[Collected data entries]
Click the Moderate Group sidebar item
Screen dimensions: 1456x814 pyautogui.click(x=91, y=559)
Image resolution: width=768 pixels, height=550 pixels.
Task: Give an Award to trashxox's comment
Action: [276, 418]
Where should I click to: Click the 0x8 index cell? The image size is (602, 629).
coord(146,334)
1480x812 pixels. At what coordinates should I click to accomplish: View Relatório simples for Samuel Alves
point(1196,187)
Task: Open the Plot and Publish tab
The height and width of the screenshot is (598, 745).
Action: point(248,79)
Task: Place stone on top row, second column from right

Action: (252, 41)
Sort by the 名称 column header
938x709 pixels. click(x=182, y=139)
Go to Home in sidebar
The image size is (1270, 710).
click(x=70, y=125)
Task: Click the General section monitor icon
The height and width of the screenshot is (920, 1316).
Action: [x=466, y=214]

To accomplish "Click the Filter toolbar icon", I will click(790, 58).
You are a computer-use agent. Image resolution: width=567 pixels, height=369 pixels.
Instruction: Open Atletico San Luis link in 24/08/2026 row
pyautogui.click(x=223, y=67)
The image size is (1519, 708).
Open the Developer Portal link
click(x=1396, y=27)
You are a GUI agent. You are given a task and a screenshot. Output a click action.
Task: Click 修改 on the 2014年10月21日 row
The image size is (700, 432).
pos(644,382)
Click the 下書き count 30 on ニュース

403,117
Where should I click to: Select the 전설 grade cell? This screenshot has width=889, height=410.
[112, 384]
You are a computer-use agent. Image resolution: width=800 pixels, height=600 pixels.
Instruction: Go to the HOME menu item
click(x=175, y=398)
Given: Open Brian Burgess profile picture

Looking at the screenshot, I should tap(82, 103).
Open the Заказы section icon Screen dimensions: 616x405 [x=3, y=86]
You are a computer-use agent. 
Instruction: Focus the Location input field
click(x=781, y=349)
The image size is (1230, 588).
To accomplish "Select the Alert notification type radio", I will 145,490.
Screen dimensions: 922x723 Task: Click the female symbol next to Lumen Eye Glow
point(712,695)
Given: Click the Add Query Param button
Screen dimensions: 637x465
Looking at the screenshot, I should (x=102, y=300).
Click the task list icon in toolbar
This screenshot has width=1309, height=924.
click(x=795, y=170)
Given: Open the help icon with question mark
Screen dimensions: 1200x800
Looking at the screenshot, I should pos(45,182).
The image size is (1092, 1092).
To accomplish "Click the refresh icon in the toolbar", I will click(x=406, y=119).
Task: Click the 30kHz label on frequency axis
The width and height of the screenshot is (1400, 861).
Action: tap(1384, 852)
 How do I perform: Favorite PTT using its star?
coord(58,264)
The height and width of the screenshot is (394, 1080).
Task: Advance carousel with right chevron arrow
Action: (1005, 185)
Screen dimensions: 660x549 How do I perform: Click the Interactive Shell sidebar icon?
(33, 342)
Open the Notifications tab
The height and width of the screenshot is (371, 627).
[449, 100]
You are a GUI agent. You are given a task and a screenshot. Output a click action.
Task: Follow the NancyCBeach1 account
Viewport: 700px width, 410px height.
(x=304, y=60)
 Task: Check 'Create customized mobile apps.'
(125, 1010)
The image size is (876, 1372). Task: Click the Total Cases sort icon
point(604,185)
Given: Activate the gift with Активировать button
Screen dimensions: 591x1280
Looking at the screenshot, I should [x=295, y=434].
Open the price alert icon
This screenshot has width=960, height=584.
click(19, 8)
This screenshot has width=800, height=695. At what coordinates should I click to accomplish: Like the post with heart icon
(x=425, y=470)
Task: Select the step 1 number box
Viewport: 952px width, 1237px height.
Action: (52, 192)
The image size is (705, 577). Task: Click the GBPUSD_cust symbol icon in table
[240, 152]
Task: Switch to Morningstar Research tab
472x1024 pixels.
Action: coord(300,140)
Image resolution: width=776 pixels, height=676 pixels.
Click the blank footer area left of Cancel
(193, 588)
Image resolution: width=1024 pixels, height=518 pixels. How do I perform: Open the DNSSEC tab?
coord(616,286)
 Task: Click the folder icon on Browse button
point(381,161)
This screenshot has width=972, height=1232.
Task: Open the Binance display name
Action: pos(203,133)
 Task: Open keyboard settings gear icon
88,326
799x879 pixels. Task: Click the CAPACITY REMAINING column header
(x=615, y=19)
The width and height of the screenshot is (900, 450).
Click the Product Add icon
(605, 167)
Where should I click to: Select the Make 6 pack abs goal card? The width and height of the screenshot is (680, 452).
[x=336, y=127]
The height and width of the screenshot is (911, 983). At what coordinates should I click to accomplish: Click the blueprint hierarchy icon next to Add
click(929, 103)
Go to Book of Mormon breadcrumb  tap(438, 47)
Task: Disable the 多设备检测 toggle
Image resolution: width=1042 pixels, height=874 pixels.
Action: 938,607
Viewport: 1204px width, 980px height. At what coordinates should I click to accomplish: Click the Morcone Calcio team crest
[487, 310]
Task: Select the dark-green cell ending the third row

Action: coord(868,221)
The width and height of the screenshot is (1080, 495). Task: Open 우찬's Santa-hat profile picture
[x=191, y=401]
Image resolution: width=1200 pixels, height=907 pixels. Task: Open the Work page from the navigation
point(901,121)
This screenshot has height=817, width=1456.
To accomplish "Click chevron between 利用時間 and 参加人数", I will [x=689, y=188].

*Directions:*
In the entries above, find the line holding "Given: Open Brian Burgess profile picture" and the line holding "Click the task list icon in toolbar"; print both of them and every line between, exactly, and nothing else.

*Output for this task:*
Given: Open Brian Burgess profile picture

Looking at the screenshot, I should tap(82, 103).
Open the Заказы section icon Screen dimensions: 616x405 [x=3, y=86]
You are a computer-use agent. 
Instruction: Focus the Location input field
click(x=781, y=349)
The image size is (1230, 588).
To accomplish "Select the Alert notification type radio", I will 145,490.
Screen dimensions: 922x723 Task: Click the female symbol next to Lumen Eye Glow
point(712,695)
Given: Click the Add Query Param button
Screen dimensions: 637x465
Looking at the screenshot, I should (x=102, y=300).
Click the task list icon in toolbar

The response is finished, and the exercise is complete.